WHAT TO PRODUCE → Transcribe every record verbatim.

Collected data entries
======

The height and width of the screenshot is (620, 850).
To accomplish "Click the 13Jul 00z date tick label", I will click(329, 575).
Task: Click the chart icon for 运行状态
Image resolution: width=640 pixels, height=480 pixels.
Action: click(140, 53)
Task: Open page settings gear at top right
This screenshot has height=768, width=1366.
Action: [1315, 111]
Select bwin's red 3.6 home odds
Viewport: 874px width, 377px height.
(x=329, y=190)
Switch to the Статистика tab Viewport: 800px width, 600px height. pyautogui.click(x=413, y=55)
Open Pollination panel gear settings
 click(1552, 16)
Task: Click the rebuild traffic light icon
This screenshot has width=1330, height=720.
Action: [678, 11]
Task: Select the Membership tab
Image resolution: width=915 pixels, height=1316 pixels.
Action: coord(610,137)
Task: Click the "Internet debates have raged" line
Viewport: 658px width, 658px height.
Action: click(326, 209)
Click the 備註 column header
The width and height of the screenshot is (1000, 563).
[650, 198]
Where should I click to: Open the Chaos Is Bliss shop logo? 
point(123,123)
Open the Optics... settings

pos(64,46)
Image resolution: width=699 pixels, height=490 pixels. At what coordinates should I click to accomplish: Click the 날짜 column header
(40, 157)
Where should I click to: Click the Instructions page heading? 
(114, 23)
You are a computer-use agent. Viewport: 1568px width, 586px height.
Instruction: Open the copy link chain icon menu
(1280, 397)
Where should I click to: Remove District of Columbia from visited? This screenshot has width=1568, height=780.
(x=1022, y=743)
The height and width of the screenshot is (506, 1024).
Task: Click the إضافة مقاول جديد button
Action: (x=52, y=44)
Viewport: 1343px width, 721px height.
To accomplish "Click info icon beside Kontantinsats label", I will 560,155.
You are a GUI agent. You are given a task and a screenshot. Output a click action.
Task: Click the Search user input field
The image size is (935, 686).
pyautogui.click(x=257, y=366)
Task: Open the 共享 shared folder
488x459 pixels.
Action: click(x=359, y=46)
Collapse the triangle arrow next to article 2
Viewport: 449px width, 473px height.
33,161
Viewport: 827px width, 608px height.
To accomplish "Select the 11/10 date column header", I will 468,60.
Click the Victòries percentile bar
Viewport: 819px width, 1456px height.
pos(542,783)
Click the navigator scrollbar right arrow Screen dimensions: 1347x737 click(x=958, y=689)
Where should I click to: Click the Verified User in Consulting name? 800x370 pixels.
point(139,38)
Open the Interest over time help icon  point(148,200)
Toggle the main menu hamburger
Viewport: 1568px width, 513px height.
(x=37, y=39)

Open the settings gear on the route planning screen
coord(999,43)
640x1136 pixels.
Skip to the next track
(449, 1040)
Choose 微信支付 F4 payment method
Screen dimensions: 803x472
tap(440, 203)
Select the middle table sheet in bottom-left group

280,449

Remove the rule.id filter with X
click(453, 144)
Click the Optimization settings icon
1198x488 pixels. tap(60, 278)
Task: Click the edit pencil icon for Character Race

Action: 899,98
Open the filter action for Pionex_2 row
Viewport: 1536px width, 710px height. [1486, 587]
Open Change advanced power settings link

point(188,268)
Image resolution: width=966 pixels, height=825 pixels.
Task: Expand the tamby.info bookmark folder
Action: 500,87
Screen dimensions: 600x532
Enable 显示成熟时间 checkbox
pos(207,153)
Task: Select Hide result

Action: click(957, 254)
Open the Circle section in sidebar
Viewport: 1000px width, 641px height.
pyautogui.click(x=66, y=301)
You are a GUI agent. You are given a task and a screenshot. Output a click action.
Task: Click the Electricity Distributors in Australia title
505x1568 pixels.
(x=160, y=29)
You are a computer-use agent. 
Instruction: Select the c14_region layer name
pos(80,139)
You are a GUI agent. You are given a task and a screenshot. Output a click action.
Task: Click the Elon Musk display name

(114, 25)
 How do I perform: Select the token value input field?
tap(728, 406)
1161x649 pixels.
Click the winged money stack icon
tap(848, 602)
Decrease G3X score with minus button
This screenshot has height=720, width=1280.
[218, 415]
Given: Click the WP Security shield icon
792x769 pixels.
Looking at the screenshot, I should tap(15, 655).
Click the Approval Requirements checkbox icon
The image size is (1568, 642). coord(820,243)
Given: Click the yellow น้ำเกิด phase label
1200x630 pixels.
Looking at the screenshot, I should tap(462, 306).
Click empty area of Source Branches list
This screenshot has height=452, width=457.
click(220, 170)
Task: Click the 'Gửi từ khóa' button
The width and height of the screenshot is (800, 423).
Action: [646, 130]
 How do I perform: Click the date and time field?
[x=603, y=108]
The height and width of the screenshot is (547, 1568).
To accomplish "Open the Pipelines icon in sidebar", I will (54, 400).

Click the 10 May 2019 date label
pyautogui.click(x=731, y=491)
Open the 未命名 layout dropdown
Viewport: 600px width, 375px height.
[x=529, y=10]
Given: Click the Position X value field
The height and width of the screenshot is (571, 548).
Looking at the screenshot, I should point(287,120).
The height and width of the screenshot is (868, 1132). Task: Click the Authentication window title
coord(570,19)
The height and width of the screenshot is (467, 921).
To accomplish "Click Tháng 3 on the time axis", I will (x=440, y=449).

======

SOLUTION →
The height and width of the screenshot is (620, 850).
To accomplish "Click the 13Jul 00z date tick label", I will click(329, 575).
Task: Click the chart icon for 运行状态
Image resolution: width=640 pixels, height=480 pixels.
Action: click(140, 53)
Task: Open page settings gear at top right
This screenshot has height=768, width=1366.
Action: [1315, 111]
Select bwin's red 3.6 home odds
Viewport: 874px width, 377px height.
(x=329, y=190)
Switch to the Статистика tab Viewport: 800px width, 600px height. pyautogui.click(x=413, y=55)
Open Pollination panel gear settings
 click(1552, 16)
Task: Click the rebuild traffic light icon
This screenshot has width=1330, height=720.
Action: [678, 11]
Task: Select the Membership tab
Image resolution: width=915 pixels, height=1316 pixels.
Action: coord(610,137)
Task: Click the "Internet debates have raged" line
Viewport: 658px width, 658px height.
Action: click(326, 209)
Click the 備註 column header
The width and height of the screenshot is (1000, 563).
[650, 198]
Where should I click to: Open the Chaos Is Bliss shop logo? 
point(123,123)
Open the Optics... settings

pos(64,46)
Image resolution: width=699 pixels, height=490 pixels. At what coordinates should I click to accomplish: Click the 날짜 column header
(40, 157)
Where should I click to: Click the Instructions page heading? 
(114, 23)
You are a computer-use agent. Viewport: 1568px width, 586px height.
Instruction: Open the copy link chain icon menu
(1280, 397)
Where should I click to: Remove District of Columbia from visited? This screenshot has width=1568, height=780.
(x=1022, y=743)
The height and width of the screenshot is (506, 1024).
Task: Click the إضافة مقاول جديد button
Action: (x=52, y=44)
Viewport: 1343px width, 721px height.
To accomplish "Click info icon beside Kontantinsats label", I will 560,155.
You are a GUI agent. You are given a task and a screenshot. Output a click action.
Task: Click the Search user input field
The image size is (935, 686).
pyautogui.click(x=257, y=366)
Task: Open the 共享 shared folder
488x459 pixels.
Action: click(x=359, y=46)
Collapse the triangle arrow next to article 2
Viewport: 449px width, 473px height.
33,161
Viewport: 827px width, 608px height.
To accomplish "Select the 11/10 date column header", I will 468,60.
Click the Victòries percentile bar
Viewport: 819px width, 1456px height.
pos(542,783)
Click the navigator scrollbar right arrow Screen dimensions: 1347x737 click(x=958, y=689)
Where should I click to: Click the Verified User in Consulting name? 800x370 pixels.
point(139,38)
Open the Interest over time help icon  point(148,200)
Toggle the main menu hamburger
Viewport: 1568px width, 513px height.
(x=37, y=39)

Open the settings gear on the route planning screen
coord(999,43)
640x1136 pixels.
Skip to the next track
(449, 1040)
Choose 微信支付 F4 payment method
Screen dimensions: 803x472
tap(440, 203)
Select the middle table sheet in bottom-left group

280,449

Remove the rule.id filter with X
click(453, 144)
Click the Optimization settings icon
1198x488 pixels. tap(60, 278)
Task: Click the edit pencil icon for Character Race

Action: 899,98
Open the filter action for Pionex_2 row
Viewport: 1536px width, 710px height. [1486, 587]
Open Change advanced power settings link

point(188,268)
Image resolution: width=966 pixels, height=825 pixels.
Task: Expand the tamby.info bookmark folder
Action: 500,87
Screen dimensions: 600x532
Enable 显示成熟时间 checkbox
pos(207,153)
Task: Select Hide result

Action: click(957, 254)
Open the Circle section in sidebar
Viewport: 1000px width, 641px height.
pyautogui.click(x=66, y=301)
You are a GUI agent. You are given a task and a screenshot. Output a click action.
Task: Click the Electricity Distributors in Australia title
505x1568 pixels.
(x=160, y=29)
You are a computer-use agent. 
Instruction: Select the c14_region layer name
pos(80,139)
You are a GUI agent. You are given a task and a screenshot. Output a click action.
Task: Click the Elon Musk display name

(114, 25)
 How do I perform: Select the token value input field?
tap(728, 406)
1161x649 pixels.
Click the winged money stack icon
tap(848, 602)
Decrease G3X score with minus button
This screenshot has height=720, width=1280.
[218, 415]
Given: Click the WP Security shield icon
792x769 pixels.
Looking at the screenshot, I should tap(15, 655).
Click the Approval Requirements checkbox icon
The image size is (1568, 642). coord(820,243)
Given: Click the yellow น้ำเกิด phase label
1200x630 pixels.
Looking at the screenshot, I should tap(462, 306).
Click empty area of Source Branches list
This screenshot has height=452, width=457.
click(220, 170)
Task: Click the 'Gửi từ khóa' button
The width and height of the screenshot is (800, 423).
Action: [646, 130]
 How do I perform: Click the date and time field?
[x=603, y=108]
The height and width of the screenshot is (547, 1568).
To accomplish "Open the Pipelines icon in sidebar", I will (54, 400).

Click the 10 May 2019 date label
pyautogui.click(x=731, y=491)
Open the 未命名 layout dropdown
Viewport: 600px width, 375px height.
[x=529, y=10]
Given: Click the Position X value field
The height and width of the screenshot is (571, 548).
Looking at the screenshot, I should point(287,120).
The height and width of the screenshot is (868, 1132). Task: Click the Authentication window title
coord(570,19)
The height and width of the screenshot is (467, 921).
To accomplish "Click Tháng 3 on the time axis", I will (x=440, y=449).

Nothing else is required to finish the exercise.